There are some impressive winning streaks going on around the NFL right now. Just yesterday, both the Eagles and the Saints extended their streaks to a league-high eight games. The Vikings have also won six in a row in the NFC.
Three teams in the AFC have streaks of four wins or more as well, and two of them are the Pittsburgh Steelers and the New England Patriots, the owners, jointly, of the best record in the AFC, and of the second-best record in the league overall.
Between now and four weeks from yesterday, when they face off, both teams have three games on the docket against teams who have a .500 record or worse, which means that both teams have a reasonable shot of taking a winning streak approaching double digits into the contest.
Since being embarrassed at home by the Jacksonville Jaguars—the other team with a streak of at least four wins in a row—the Steelers have won their past five games, including a convincing 40-17 throttling of the Titans on Thursday that saw them pull away in the second half for their first impressive scoring total of the season.
With the Patriots dominating a hapless Raiders team that couldn’t help but repeatedly and literally drop the ball, New England has now won six consecutive games after falling to 2-2 through the first four weeks of the season.
Needless to say, something has got to give. As I’ve talked about earlier, if either team loses a game between now and then, it is almost assured to come at the hands of a division rival, as the Steelers’ next three games include two division opponents, while all five of New England’s remaining games outside of Pittsburgh are within their division.
It’s worth noting that these were the two streaky teams in the AFC down the stretch last year, as well. Both the Steelers and the Patriots won their final seven games of the regular season entering the playoffs, though Pittsburgh finished with an 11-5 record while New England capped off a 14-2 season.
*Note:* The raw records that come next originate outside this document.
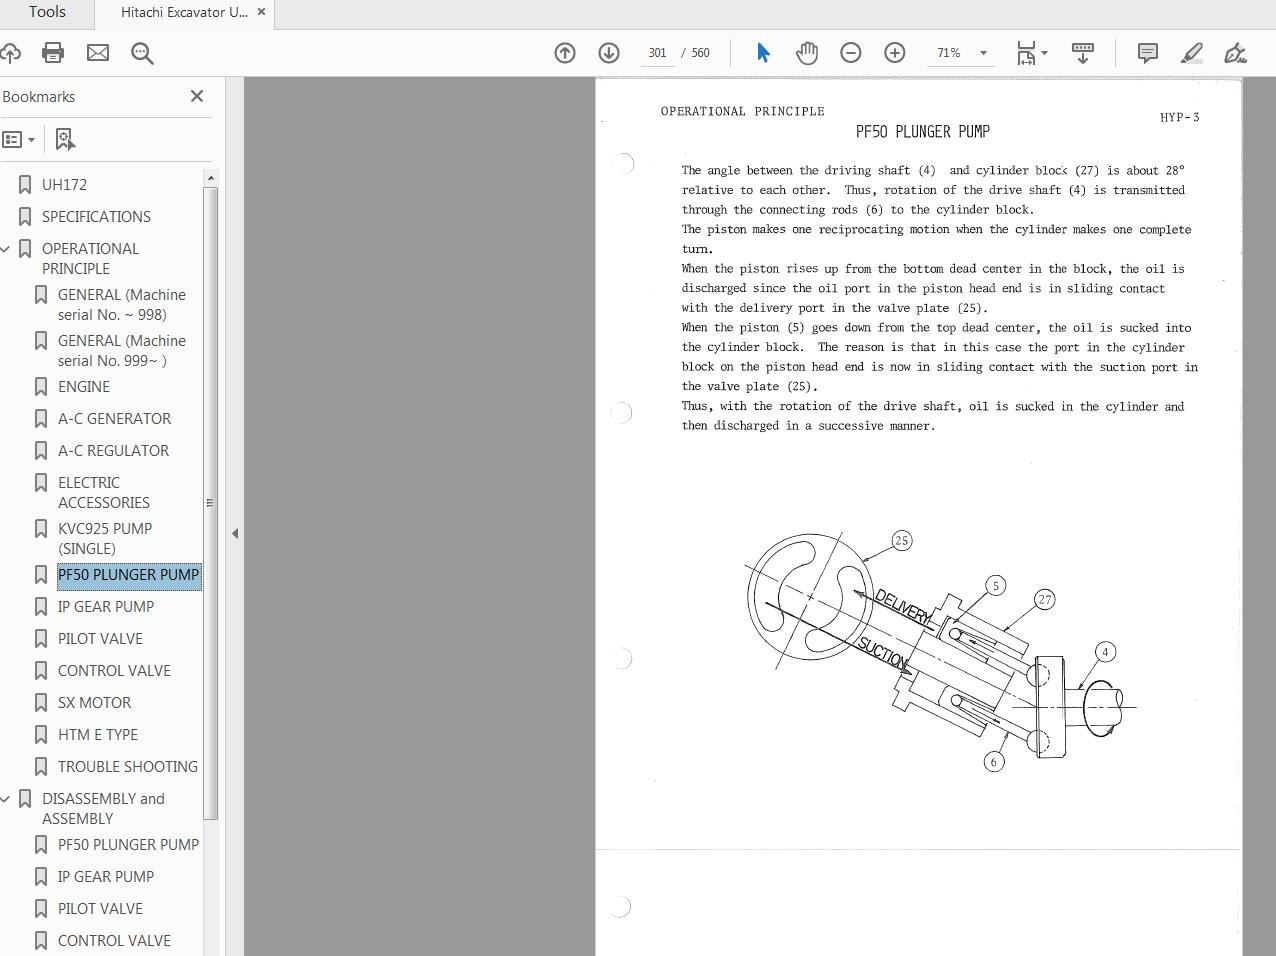Collapse the DISASSEMBLY and ASSEMBLY section
Screen dimensions: 1276x956
[x=6, y=798]

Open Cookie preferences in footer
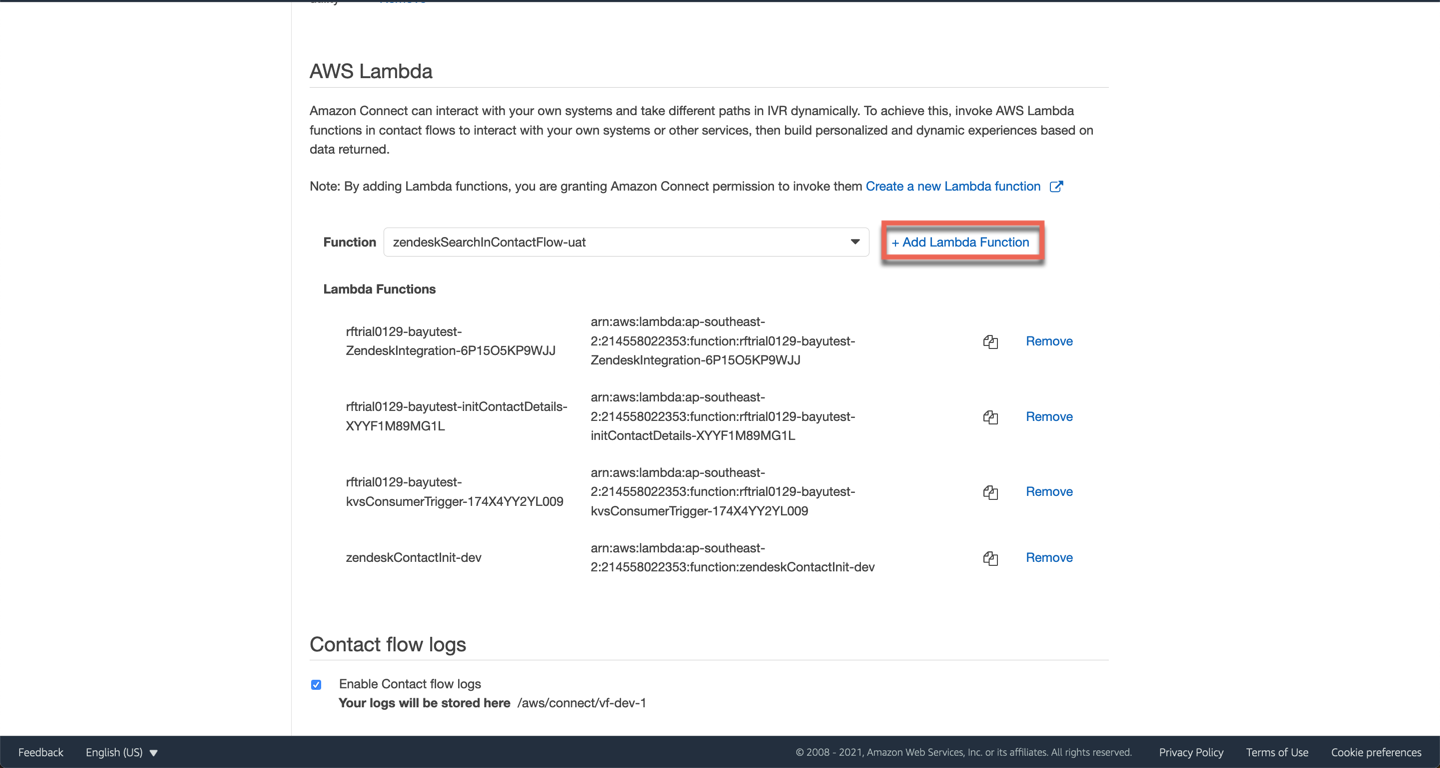(x=1376, y=752)
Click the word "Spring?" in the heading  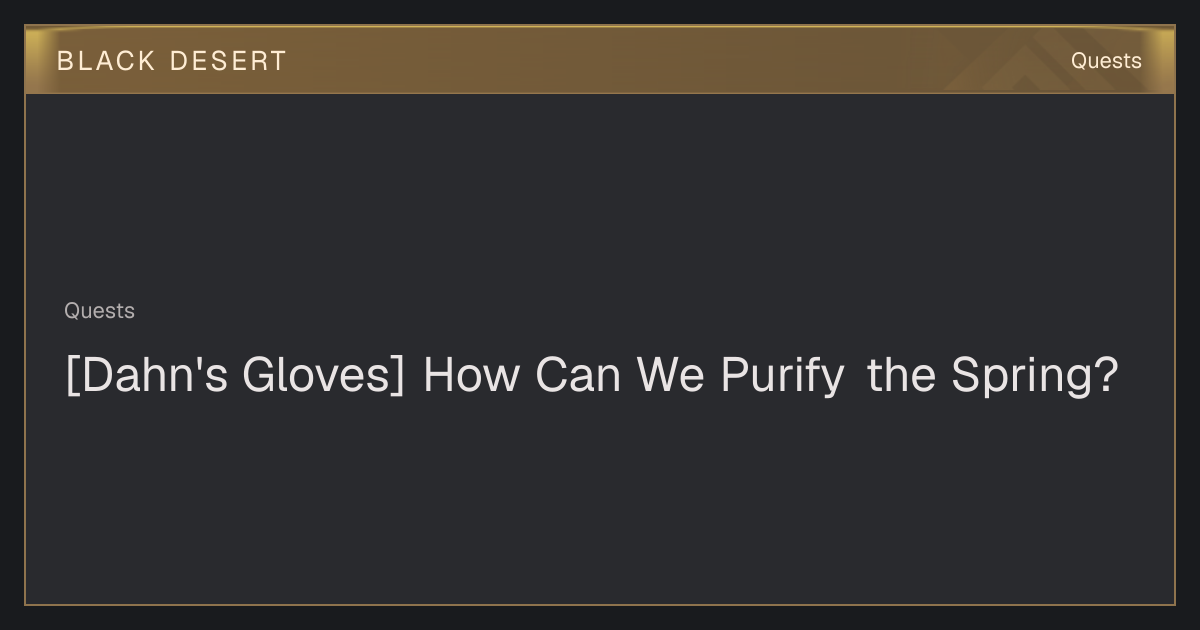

Both teams have a history of finishing strong. At least when they have to. Most seasons under Mike Tomlin in Pittsburgh, for example, have finished by going 6-2 or better during the back half of the schedule, and, well, the Patriots usually only lose two to four games all season. They’ve only lost more than four games with Tom Brady three times, winning 12 or more 11 times, all the 11 best records in team history.
There are a lot of parallels between these two franchises over the course of the past decade and a half or so, not the least of which being consistent—or relatively consistent—success. It is no surprise to find them once again seemingly on a path toward deciding the fate of the AFC against one another.